[Dataset records]
'''

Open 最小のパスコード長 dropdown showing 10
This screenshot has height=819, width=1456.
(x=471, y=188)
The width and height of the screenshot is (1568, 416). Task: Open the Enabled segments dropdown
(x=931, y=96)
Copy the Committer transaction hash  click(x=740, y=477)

'''
'''

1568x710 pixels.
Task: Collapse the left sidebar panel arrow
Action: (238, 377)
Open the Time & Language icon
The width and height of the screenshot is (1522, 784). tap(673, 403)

'''

▶ **ACTIVITY**: The output should be exactly the lines above from the line containing "Open 最小のパスコード長 dropdown showing 10" to the line containing "Copy the Committer", inclusive, with no other lines.

▶ **REPLY**:
Open 最小のパスコード長 dropdown showing 10
This screenshot has height=819, width=1456.
(x=471, y=188)
The width and height of the screenshot is (1568, 416). Task: Open the Enabled segments dropdown
(x=931, y=96)
Copy the Committer transaction hash  click(x=740, y=477)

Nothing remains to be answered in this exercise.